Kolumne : Tiedemanns Elbansichten: Wenn die Kinder am Strand schön spielen

Kollmaraner und Kolumnist: Arne Tiedemann.

Kollmaraner und Kolumnist: Arne Tiedemann.

Unser Kolumnist Arne Tiedemann ist eigentlich Bibliothekar und schreibt hier jede Woche über Heimatliebe, Spleens und Alltagsphilosophien.

shz.de von
25. Juli 2018, 14:00 Uhr

Elmshorn | Unterhalten sich zwei Frauen.
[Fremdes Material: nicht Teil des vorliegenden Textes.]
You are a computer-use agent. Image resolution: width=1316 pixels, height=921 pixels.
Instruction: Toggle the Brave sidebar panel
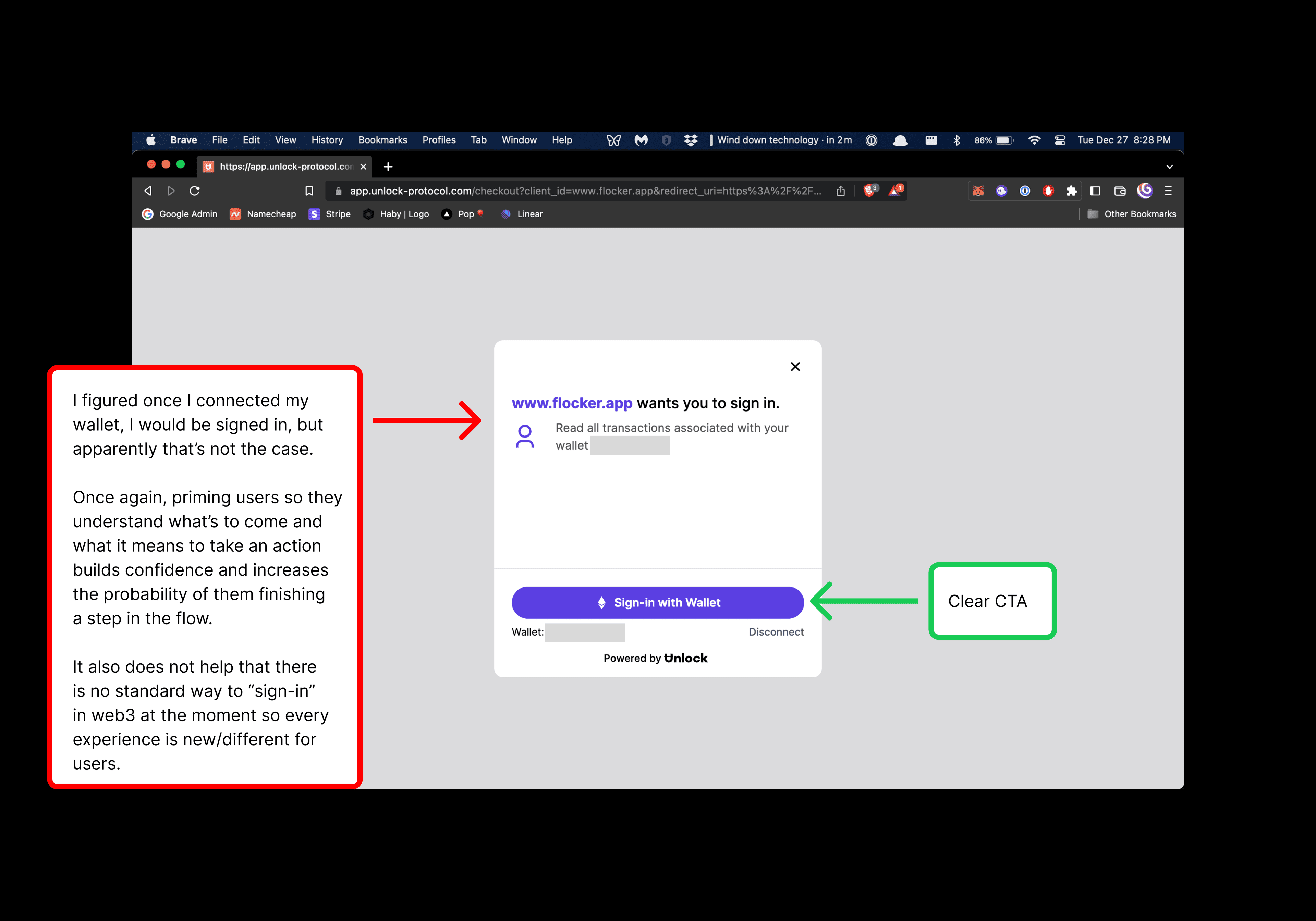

So fangen nicht nur viele schlechte Witze an, sondern auch ein aufschlussreiches Erlebnis von letzter Woche, welches mich noch immer ratlos zurücklässt.

Vorm Supermarkt unterhalten sich zwei Frauen. Direkt vor der Tür. Ich umkurvte sie mit einem eleganten Schlenker mit meinem Einkaufswagen und im Vorübergehen schnappte ich zusammenhangslos den Satz „Und dann fahr‘n wir noch mit die Family nach Sand Peter, da können die Kids dann schön an‘n Beach!“ auf. Ich war beeindruckt. Ein Satz wie ein Kunstwerk – zu nichts zu gebrauchen!

Gegen viele Wörter dieses Satzes ist bestimmt nichts einzuwenden, selbst die unsaubere Aussprache „Sand Peter“ als Deppenabkürzung für das seit Ewigkeiten am Wochenende und bei gutem Wetter durch unzählige Horden an Ufertouristen heimgesuchte Nordseeheil- und Schwefelbad Sankt Peter-Ording, mit seinem für unsere bescheidenen, norddeutschen Verhältnisse gigantischen und kilometerlangen und -breiten Strand, ist gerade noch so im Bereich des Akzeptablen, sofern man der Frau einen bildreichen Wortwitz zugesteht; was ich aber nicht tue.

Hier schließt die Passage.